[Records from a collection]

· · · · · · ·

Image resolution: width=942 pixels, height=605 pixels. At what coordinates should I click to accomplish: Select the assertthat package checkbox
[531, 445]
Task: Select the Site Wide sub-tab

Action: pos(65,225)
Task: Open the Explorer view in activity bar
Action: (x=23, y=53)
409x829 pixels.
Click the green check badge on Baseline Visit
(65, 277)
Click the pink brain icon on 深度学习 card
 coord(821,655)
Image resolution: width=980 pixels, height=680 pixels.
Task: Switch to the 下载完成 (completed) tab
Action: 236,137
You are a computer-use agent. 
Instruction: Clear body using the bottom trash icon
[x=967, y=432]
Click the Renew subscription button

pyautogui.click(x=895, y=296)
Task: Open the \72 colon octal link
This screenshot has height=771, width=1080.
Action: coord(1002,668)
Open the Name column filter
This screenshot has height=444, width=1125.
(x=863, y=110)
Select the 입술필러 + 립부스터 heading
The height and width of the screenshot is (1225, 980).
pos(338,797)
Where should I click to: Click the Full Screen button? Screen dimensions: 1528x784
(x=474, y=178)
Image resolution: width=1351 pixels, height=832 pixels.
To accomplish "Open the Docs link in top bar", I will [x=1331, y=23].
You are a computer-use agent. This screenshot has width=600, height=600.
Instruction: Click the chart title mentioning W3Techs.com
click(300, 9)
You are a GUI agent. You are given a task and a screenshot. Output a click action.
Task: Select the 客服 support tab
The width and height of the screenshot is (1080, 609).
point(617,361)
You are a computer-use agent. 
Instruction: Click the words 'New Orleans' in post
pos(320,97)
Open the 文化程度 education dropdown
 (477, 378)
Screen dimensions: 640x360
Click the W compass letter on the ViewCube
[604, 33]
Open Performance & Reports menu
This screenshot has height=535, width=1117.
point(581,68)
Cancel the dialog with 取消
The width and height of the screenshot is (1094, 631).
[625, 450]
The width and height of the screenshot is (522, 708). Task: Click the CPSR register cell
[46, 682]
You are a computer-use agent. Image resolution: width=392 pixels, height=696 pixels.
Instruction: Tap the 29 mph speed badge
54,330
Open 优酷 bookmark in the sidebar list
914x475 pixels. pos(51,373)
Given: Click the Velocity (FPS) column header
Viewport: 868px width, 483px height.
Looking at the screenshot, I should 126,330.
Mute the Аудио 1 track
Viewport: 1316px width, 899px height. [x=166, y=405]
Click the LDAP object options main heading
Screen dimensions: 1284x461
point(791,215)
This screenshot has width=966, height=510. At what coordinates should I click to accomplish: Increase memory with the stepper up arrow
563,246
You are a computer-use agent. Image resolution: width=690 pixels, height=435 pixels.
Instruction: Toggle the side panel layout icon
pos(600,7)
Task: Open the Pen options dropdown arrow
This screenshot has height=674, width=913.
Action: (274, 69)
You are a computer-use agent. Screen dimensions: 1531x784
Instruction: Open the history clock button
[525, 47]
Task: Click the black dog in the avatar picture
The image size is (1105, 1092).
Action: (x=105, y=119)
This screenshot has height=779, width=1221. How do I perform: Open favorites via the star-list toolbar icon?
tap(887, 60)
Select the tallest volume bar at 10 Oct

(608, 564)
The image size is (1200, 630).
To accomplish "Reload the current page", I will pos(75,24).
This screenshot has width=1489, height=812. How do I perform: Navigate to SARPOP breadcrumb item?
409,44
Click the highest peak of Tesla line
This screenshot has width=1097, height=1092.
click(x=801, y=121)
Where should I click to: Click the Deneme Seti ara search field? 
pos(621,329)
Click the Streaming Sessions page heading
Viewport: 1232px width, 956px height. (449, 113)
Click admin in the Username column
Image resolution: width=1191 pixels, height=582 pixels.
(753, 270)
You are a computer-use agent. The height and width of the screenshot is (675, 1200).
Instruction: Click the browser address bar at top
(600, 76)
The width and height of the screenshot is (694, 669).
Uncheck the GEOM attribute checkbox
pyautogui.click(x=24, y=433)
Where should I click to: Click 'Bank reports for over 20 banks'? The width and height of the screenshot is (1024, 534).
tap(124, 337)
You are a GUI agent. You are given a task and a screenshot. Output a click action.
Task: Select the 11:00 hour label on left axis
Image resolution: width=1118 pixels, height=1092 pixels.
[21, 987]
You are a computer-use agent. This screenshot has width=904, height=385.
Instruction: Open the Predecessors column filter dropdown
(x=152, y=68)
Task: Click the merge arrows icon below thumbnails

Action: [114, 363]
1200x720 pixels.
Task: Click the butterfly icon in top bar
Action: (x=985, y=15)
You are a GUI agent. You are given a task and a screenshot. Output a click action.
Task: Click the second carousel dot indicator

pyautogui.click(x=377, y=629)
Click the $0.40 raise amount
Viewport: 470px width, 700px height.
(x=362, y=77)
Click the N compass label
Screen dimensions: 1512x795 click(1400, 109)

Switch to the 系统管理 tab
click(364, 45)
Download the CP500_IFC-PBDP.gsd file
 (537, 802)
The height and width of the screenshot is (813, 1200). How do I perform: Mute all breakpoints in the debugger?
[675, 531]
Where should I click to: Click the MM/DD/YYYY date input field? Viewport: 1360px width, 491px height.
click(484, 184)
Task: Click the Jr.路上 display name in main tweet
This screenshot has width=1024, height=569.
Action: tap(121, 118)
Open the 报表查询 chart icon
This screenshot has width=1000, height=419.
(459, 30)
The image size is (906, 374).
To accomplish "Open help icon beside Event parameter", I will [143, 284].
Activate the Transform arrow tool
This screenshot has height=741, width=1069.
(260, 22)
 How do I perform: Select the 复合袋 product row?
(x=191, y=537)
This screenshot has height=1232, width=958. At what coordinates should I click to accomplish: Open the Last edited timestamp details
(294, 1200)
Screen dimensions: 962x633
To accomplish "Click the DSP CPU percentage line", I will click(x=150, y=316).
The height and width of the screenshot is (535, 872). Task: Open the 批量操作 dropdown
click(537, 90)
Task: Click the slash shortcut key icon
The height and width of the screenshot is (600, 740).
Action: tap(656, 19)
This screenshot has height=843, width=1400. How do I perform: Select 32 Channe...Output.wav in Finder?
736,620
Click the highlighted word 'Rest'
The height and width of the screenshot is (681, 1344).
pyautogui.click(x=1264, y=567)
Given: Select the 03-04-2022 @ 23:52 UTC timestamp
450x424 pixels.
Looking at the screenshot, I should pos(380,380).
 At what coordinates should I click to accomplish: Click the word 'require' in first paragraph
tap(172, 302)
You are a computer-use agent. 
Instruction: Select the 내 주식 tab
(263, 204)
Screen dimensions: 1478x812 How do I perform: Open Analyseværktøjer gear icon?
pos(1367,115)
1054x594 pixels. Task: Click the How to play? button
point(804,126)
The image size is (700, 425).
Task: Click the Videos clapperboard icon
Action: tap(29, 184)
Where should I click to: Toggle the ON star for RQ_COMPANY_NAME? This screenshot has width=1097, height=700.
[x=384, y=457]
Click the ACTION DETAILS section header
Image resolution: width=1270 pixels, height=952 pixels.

· · · · · · ·

§ Task to complete: Tally the lines of the records that hold the word "header" and output only the total.

§ Answer for the task: 2